Every line of the material below that contains the string "svakodnevnih" must appear in the answer.

━━━━━━

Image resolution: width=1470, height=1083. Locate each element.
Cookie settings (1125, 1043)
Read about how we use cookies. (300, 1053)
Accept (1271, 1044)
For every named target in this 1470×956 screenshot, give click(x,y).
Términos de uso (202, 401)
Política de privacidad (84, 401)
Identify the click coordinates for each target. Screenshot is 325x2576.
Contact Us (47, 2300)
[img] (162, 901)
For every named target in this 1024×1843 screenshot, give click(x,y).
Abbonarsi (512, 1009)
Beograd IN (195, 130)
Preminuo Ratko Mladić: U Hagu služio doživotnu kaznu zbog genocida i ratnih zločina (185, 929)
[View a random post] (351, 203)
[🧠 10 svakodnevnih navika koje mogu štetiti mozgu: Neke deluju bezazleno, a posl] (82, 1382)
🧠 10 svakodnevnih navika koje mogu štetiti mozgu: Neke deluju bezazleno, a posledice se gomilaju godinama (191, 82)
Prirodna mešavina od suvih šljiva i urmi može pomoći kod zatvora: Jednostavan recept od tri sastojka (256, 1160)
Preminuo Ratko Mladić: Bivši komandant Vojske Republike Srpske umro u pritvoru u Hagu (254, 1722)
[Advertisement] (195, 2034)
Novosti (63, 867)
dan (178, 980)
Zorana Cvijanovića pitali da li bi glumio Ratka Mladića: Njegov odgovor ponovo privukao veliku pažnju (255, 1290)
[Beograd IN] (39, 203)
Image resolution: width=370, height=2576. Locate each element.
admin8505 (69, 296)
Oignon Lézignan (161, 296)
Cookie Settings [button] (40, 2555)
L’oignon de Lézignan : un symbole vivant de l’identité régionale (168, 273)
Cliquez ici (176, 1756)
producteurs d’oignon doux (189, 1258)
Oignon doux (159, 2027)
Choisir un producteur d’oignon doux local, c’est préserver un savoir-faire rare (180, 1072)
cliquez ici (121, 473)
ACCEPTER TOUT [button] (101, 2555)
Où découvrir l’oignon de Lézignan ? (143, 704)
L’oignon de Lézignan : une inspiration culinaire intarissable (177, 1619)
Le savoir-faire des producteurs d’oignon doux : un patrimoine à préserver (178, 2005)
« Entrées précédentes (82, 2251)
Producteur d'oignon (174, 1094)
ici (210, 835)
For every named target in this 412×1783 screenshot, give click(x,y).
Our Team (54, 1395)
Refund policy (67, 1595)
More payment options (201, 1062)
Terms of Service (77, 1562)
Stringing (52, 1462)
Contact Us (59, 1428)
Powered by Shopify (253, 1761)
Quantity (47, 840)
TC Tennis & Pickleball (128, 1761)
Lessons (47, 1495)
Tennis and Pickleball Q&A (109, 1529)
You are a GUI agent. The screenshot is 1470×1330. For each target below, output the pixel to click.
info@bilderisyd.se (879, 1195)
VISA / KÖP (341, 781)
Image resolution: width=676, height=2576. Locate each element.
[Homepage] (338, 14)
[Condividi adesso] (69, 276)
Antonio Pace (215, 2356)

━━━━━━

Written response =>
[🧠 10 svakodnevnih navika koje mogu štetiti mozgu: Neke deluju bezazleno, a posl] (82, 1382)
🧠 10 svakodnevnih navika koje mogu štetiti mozgu: Neke deluju bezazleno, a posledice se gomilaju godinama (191, 82)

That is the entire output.